Re: [HACKERS] 8.2 features?

From: Joe Conway <mail(at)joeconway(dot)com>
To: Tom Lane <tgl(at)sss(dot)pgh(dot)pa(dot)us>
Cc: Bruce Momjian <bruce(at)momjian(dot)us>, Christopher Kings-Lynne <chris(dot)kings-lynne(at)calorieking(dot)com>, "Patches (PostgreSQL)" <pgsql-patches(at)postgresql(dot)org>, Andrew Dunstan <andrew(at)dunslane(dot)net>, Bernd Helmle <mailings(at)oopsware(dot)de>, Peter Eisentraut <peter_e(at)gmx(dot)net>, Susanne Ebrecht <susanne(dot)ebrecht(at)credativ(dot)de>
Subject: Re: [HACKERS] 8.2 features?
Date: 2006-07-29 06:50:05
Message-ID: 44CB051D.6090609@joeconway.com
Views: Raw Message | Whole Thread | Download mbox | Resend email
Thread:
Lists: pgsql-docs pgsql-hackers pgsql-patches

Joe Conway wrote:
> Tom Lane wrote:
>> I thought Joe was off in a corner doing a whole new version.
>> (I'm willing to help if he needs help...)
>
> Yeah, I was going to post the latest tonight.

Sorry for the delay. Ever see the movie "The Money Pit"? This afternoon
I started to think I lived in that house :-(

Anyway, as mentioned below, I think the attached works well for the
"INSERT ... VALUES (...), (...), ..." and related cases. There are still
things wrong that I have not even tried to fix with respect to FROM
clause VALUES lists. Namely column aliases have no effect, and neither
does "ORDER BY" clause (I'm pretty sure addRangeTableEntryForValues
needs work among other places).

From a memory usage standpoint, I got the following using 1,000,000
values targetlists:

sql length = 6000032

NOTICE: enter transformInsertStmt
MessageContext: 478142520 total in 66 blocks; 5750400 free (3 chunks);
472392120 used

NOTICE: enter transformRangeValues
MessageContext: 478142520 total in 66 blocks; 5749480 free (6 chunks);
472393040 used

NOTICE: enter updateTargetListEntry
MessageContext: 629137464 total in 84 blocks; 44742464 free (999991
chunks); 584395000 used

NOTICE: exit transformInsertStmt
MessageContext: 629137464 total in 84 blocks; 44742408 free (999991
chunks); 584395056 used

NOTICE: start ExecInitValuesScan
MessageContext: 1015013432 total in 130 blocks; 6614008 free (8 chunks);
1008399424 used

NOTICE: end ExecInitValuesScan
MessageContext: 1015013432 total in 130 blocks; 6614008 free (8 chunks);
1008399424 used
ExecutorState: 8024632 total in 3 blocks; 21256 free (8 chunks); 8003376
used

This shows original SQL statement is about 6MB, by the time we get to
parse analysis we're at almost 500 MB, and that memory is never
recovered.

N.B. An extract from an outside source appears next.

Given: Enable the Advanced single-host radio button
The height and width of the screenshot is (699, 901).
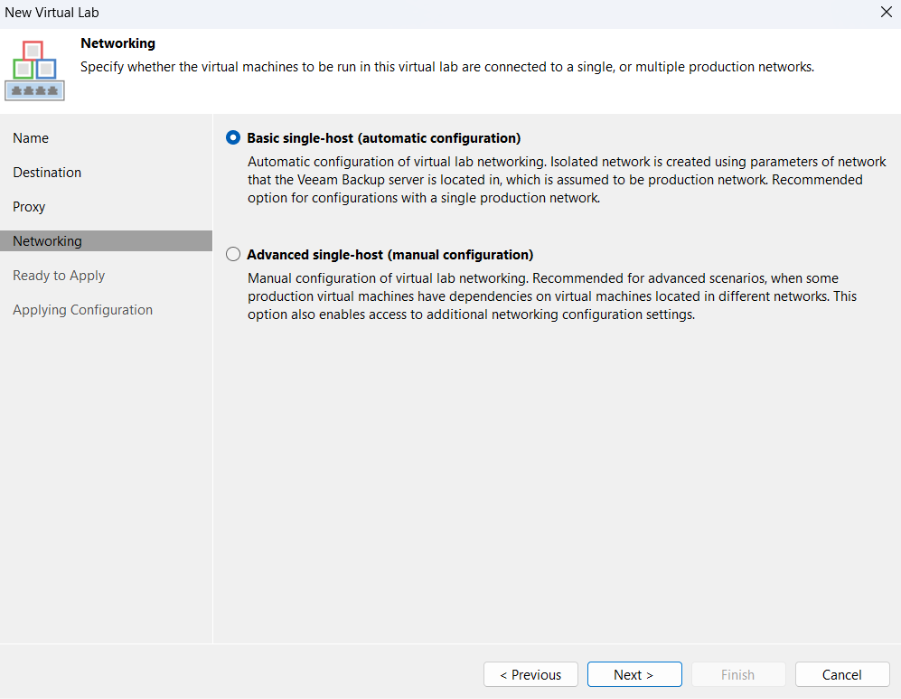Looking at the screenshot, I should 234,254.
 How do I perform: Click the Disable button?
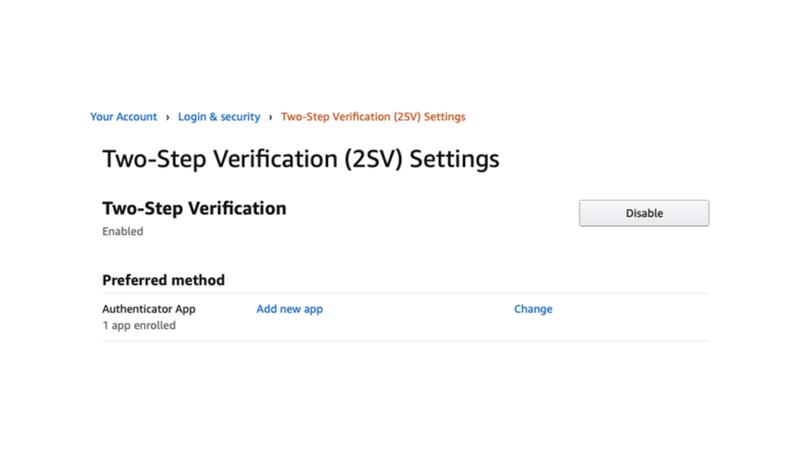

Transforming from ResTarget to TargetEntry chews up about
100MB. Then between exiting transformInsertStmt and entering
ExecInitValuesScan we double in memory usage to about 1 GB. It isn't
shown here, but we add another 200 MB or so during tuple projection. So
we top out at about 1.2 GB. Note that mysql tops out at about 600 MB for
this same SQL.

I'm not sure what if anything can be done to improve the above -- I'm
open to suggestions.

Please note that this patch requires an initdb, although I have not yet
bothered to bump CATVERSION.

Thanks for help, comments, suggestions, etc...

Joe

>
> I'm afraid though that after 2 or so days heading down the last path you
> suggested (namely making a new jointree leaf node) I was having trouble,
> and at the same time came to the conclusion that adding a new RTE was
> alot cleaner and made more sense to me. So I'm hoping you won't want to
> send me back to the drawing board again. I believe I have cleaned up the
> things you objected to:
>
> 1. Now I'm not doing both alternative -- the targetlists are only
> attached to the RTE from the point of parse analysis onward.
> 2. I've eliminated the tuplestore in favor of runtime evaluation
> of the targetlists which are in an array (allowing forward or
> backward scanning -- although I haven't tested the latter yet).
>
> I've also solved the INSERT related issues that I had earlier:
>
> 1. Fixed the rules regression test -- now all regression tests pass
> 2. Fixed evaluation of DEFAULT values
> 3. Improved memory consumption and speed some more -- basically
> we are approximately equal to mysql as long as we don't swap,
> and we consume about twice the RAM as mysql instead of several
> times as much. I have more analysis of memory use I'd also like
> to share later.
> 4. I think the INSERT part of this is ready to go basically, but
> I need a bit more time to test corner cases.
>
> I've made some progress on "SELECT ... FROM (VALUES ...) AS ..."
>
> 1. No more shift/reduce issues
> 2. The ValuesScan work and memory improvements mentioned above
> applies here too.
> 3. This part still needs the most work though.
>
> I'll post a patch in a few hours -- there is some debug code in there
> currently that I should clean up before I send it to the list.
>
> BTW, I'm reserving Saturday, Sunday, and Monday (taking Monday off from
> my day job) to work on outstanding issues. I can continue to work
> through the end of next Friday, 4 August. After that I'm heading to
> Germany on a business trip and my "spare" time will evaporate for a few
> weeks.
>

Attachment Content-Type Size
multi-insert-r17.diff.gz application/x-gzip 20.8 KB

In response to

Responses

Browse pgsql-docs by date

  From Date Subject
Next Message Bruce Momjian 2006-07-29 17:36:27 Re: Maintenance and External Projects (try 2)
Previous Message Joe Conway 2006-07-28 20:42:17 Re: [HACKERS] 8.2 features?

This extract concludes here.